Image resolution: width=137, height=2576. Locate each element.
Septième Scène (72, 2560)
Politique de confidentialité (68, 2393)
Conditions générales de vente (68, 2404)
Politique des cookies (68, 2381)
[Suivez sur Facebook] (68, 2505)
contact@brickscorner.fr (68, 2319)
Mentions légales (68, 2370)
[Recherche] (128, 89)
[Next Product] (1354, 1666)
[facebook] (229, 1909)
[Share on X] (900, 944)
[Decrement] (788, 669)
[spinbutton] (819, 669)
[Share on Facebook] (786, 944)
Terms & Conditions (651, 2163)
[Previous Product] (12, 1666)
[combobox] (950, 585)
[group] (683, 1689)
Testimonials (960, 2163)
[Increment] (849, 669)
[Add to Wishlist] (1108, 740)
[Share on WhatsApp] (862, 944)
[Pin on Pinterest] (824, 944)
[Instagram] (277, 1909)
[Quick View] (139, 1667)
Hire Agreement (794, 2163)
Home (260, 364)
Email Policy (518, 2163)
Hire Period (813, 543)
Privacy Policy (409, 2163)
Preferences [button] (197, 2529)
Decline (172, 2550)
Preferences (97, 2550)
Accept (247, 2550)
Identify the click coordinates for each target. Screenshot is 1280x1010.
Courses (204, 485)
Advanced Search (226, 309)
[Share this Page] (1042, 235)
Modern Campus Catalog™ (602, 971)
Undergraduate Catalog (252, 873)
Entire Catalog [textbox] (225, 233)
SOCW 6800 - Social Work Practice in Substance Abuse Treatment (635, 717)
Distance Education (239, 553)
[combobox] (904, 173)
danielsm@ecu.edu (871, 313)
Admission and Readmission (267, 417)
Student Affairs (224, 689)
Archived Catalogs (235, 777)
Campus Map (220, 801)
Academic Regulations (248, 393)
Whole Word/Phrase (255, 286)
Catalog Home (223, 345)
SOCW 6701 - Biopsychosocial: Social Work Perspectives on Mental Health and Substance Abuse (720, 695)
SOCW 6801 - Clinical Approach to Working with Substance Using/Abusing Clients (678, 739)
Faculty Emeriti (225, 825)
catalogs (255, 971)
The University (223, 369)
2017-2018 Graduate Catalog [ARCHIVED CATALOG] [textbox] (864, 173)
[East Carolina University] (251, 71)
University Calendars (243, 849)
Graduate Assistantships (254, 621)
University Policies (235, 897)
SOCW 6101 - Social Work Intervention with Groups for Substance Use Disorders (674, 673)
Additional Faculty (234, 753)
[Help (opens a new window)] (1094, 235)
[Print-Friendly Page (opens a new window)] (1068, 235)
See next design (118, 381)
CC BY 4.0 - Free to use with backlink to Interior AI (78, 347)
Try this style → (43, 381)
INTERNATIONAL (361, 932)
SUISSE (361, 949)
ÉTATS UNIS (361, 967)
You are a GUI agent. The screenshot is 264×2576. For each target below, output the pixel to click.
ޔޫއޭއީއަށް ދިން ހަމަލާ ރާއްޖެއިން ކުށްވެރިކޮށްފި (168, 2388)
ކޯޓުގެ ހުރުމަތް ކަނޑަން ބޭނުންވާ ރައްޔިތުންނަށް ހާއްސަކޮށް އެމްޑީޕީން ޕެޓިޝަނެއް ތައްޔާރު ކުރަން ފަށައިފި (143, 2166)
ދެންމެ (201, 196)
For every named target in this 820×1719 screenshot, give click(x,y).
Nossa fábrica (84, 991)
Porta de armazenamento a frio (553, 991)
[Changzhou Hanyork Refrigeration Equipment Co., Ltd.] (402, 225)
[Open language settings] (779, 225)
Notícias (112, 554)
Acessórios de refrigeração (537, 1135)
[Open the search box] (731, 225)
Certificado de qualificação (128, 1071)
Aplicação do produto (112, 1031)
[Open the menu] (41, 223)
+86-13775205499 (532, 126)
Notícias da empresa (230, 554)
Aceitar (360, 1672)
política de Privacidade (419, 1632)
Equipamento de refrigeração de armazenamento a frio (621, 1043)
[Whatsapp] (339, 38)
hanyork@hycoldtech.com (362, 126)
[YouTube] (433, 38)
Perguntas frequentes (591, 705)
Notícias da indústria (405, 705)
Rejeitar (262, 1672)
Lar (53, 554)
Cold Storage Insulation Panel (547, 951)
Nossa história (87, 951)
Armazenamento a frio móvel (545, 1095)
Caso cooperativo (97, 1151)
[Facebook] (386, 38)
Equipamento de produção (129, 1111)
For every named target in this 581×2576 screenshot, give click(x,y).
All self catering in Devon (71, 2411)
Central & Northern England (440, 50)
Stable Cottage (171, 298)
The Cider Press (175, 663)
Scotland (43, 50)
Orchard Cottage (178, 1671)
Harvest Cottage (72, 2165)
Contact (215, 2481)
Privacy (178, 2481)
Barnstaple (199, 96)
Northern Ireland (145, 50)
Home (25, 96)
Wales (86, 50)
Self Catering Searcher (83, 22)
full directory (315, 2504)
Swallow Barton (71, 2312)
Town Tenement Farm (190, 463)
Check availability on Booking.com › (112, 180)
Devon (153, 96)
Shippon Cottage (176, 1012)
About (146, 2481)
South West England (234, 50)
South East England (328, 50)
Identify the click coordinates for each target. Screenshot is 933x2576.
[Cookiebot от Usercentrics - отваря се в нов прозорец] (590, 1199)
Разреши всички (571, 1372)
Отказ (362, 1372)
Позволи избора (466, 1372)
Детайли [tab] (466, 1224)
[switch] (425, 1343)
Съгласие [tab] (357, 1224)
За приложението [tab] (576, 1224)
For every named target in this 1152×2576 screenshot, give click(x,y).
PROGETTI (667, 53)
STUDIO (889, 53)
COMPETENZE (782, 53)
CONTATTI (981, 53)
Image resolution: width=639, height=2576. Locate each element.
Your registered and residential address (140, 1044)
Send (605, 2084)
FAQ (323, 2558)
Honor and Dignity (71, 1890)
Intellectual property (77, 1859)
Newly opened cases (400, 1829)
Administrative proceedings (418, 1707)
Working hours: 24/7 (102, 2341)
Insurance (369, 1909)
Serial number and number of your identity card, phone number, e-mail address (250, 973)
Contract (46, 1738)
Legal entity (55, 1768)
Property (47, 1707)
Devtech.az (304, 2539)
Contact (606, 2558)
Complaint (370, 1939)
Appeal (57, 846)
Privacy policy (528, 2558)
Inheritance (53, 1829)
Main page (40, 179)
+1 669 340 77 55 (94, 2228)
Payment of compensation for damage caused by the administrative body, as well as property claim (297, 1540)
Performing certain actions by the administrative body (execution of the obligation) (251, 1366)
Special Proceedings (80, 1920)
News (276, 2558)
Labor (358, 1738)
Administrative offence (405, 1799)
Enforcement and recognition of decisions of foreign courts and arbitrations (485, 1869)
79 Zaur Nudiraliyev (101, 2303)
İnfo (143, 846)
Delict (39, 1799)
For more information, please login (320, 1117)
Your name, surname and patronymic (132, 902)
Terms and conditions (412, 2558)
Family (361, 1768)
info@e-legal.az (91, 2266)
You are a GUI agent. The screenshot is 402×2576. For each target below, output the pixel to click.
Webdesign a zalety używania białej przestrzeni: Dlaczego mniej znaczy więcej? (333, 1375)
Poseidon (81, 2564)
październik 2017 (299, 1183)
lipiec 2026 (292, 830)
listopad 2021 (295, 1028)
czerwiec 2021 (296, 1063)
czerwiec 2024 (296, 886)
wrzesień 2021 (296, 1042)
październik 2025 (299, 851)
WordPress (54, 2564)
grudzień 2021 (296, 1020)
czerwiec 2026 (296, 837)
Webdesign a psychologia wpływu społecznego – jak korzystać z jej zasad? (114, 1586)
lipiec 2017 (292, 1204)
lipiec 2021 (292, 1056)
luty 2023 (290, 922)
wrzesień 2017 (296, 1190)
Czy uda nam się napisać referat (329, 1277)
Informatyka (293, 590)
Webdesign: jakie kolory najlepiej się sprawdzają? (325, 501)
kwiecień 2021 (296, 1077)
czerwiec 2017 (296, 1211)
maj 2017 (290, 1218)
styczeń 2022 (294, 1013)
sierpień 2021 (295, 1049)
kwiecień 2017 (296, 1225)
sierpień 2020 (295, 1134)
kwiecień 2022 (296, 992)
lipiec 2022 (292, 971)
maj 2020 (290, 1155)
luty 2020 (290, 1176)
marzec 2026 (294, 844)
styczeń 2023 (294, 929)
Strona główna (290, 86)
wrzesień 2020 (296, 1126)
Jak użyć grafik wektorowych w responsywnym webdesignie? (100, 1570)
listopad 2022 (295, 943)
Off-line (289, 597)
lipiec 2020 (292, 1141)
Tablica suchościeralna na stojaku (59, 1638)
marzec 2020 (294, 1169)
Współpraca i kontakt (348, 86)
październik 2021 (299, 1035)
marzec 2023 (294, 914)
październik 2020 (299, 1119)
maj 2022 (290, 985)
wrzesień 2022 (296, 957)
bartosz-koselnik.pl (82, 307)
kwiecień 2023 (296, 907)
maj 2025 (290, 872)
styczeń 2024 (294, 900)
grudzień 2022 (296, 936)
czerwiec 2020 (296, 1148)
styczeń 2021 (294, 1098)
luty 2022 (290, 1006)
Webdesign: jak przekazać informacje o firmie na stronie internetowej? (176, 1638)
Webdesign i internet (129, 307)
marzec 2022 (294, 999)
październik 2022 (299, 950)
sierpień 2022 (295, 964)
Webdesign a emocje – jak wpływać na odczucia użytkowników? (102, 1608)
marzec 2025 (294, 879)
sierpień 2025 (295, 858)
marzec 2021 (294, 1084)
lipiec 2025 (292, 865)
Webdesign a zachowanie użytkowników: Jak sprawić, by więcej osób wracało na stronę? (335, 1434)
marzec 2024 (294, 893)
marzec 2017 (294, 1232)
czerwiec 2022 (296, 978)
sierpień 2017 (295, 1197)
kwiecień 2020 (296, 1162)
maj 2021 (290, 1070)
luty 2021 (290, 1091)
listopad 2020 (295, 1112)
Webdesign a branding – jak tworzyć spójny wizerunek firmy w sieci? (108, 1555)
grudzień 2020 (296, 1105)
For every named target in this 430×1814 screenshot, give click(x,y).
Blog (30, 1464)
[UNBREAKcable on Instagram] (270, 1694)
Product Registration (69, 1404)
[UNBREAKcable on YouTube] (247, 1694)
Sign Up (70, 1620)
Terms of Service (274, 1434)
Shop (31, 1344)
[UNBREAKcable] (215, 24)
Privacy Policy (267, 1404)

## Description of the task
Find the string "address" in the lines above and count those lines. Give only that count.

## Task response
2